For Radha, dinner is served at 7. She crouches down behind a shed, a good distance from her house, then waits. She knows what the menu will be: boiled rice, the same as yesterday and the day before. She knows that it will be her little sister who will serve it, throwing the rice onto her plate from a height, the way you would feed a dog.
In Jamu, Radha’s village in western Nepal, her status is lower than a dog’s, because she is menstruating. She is only 16, yet, for the length of her period, Radha can’t enter her house or eat anything but boiled rice. She can’t touch other women – not even her grandmother or sister – because her touch will pollute them.
If she touches a man or a boy, he will start shivering and sicken. If she eats butter or buffalo milk, the buffalo will sicken too and stop milking. If she enters a temple or worships at all, her gods will be furious and take their revenge, by sending snakes or some other calamity.
Here, menstruation is dirty, and a menstruating girl is a powerful, polluting thing. A thing to be feared and shunned.

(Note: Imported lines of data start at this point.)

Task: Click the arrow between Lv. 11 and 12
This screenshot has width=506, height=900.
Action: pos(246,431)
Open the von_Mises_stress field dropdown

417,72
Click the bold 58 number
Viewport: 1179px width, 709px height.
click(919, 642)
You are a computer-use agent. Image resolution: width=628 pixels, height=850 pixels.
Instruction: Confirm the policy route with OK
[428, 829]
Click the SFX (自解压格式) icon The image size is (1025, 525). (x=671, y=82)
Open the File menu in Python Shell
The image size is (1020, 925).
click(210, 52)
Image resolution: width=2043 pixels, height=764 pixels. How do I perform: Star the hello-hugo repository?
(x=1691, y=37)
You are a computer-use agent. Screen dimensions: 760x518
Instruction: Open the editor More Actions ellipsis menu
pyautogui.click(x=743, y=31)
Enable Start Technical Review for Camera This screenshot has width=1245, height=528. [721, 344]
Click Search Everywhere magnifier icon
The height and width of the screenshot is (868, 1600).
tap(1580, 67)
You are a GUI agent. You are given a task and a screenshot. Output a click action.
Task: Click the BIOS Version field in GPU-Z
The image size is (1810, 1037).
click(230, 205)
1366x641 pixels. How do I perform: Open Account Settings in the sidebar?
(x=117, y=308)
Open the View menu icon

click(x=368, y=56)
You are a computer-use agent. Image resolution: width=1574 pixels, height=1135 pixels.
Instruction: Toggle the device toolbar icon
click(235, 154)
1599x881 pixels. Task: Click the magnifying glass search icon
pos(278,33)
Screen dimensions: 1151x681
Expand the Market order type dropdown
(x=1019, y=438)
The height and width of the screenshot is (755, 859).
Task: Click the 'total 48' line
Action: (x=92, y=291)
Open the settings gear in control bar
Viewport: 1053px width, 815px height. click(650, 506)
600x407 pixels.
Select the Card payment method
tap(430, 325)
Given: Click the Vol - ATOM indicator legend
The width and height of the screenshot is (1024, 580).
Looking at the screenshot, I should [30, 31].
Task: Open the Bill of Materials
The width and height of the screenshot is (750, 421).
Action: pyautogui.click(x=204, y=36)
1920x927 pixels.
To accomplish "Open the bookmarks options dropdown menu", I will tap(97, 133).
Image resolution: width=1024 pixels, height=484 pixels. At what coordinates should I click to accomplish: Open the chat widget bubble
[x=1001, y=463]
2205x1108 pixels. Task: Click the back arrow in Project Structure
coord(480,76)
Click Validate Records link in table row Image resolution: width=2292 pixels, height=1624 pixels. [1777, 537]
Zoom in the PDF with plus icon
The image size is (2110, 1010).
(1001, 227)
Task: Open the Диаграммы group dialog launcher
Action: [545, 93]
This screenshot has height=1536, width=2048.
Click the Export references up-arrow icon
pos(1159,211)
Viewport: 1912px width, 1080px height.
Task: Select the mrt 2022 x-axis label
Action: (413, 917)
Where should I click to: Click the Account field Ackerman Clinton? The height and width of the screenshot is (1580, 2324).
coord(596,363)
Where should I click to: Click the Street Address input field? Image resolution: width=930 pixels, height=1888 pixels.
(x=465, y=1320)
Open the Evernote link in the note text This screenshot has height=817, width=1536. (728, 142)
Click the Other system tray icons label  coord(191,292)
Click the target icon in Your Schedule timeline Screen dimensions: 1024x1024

After dinner, Radha prepares for bed. Darkness falls fast in Jamu and without mains electricity, the villagers follow old rhythms and sleep with the dark. Radha’s parents are both migrant workers in India, so she lives with her grandmother. Their house has a solar-powered light, as does the one opposite, where I’m staying with my travelling companions: the Communications and Gender Officer for WaterAid Nepal and our photographer.